Anyone’s Daughter werden es recht schwer haben, sich bei der Masse an Neuveröffentlichungen einen Interessentenkreis zu erspielen. Und dabei ist die Musik auf „Wrong“, ihrem 7. Album in 25 Jahren Bandgeschichte, doch gar nicht mal so schlecht!

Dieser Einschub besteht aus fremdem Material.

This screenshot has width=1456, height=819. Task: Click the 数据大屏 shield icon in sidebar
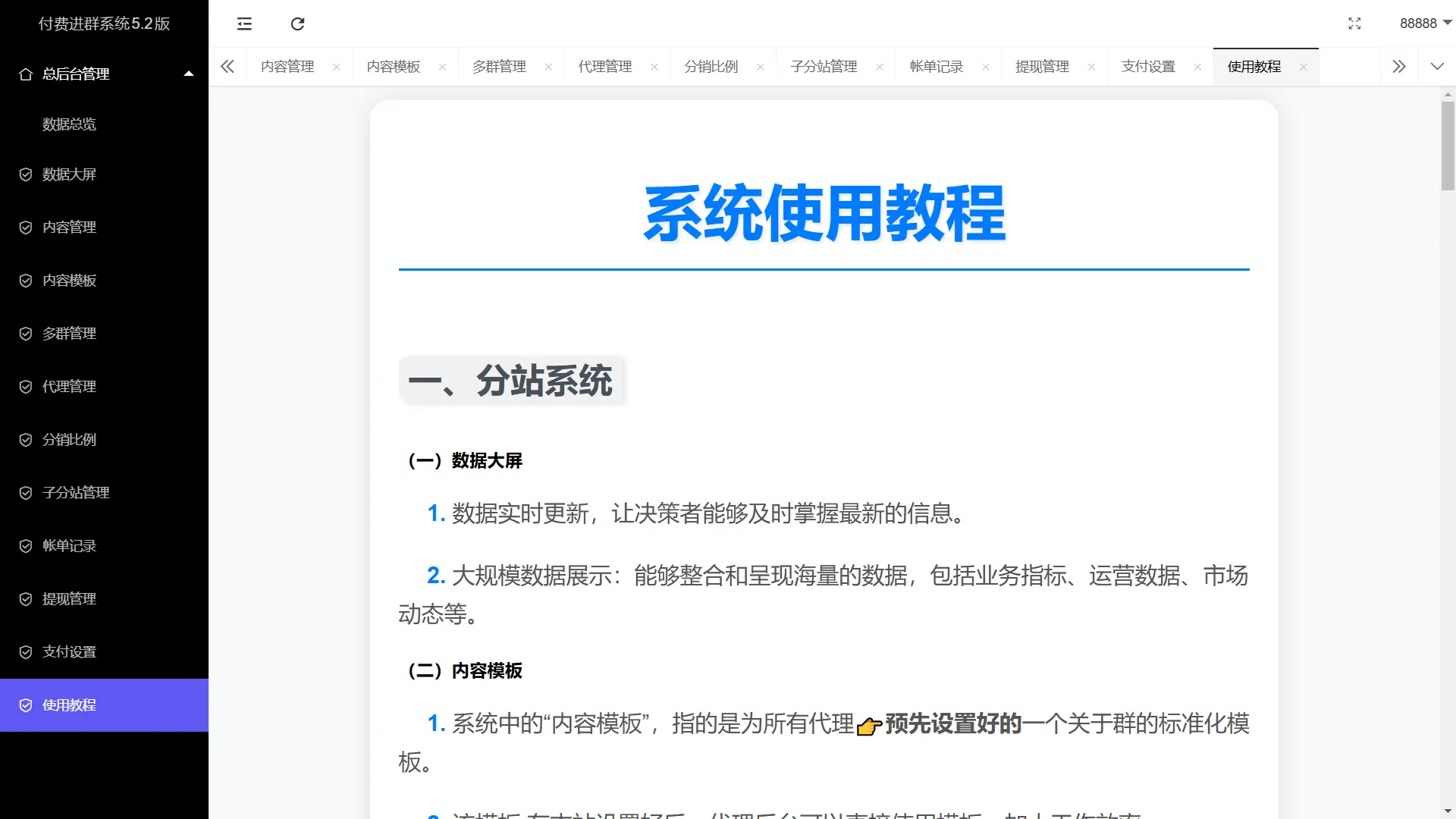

Ende der 70er bis Mitte der 80er war die deutsche Band aus dem Stuttgarter Raum ein wichtiger Vertreter des sogenannten Artrocks. Nach der Veröffentlichung der LP „Neue Sterne“ im Jahre 1983 löste sich die Band jedoch auf. Die wiederauferweckte Version von Anyone’s Daughter besteht neben den beiden Gründungsmitgliedern Matthias Ulmer und Uwe Karpa aus dem Sessiondrummer Peter Kumpf und den beiden Amerikanern Andre Carswell und Raoul Walton. Dies führte auch zu einer Neuorientierung was die Lyrics der Songs betrifft, die jetzt komplett in englischer Sprache gehalten sind. Diese neue Besetzung debütierte 2001 mit dem Album „Danger World“, welches Hauptkomponist Ulmer aus heutiger Sicht für zu poppig hält. Das neue Album sei hingegen härter und eine eindeutige Rockscheibe.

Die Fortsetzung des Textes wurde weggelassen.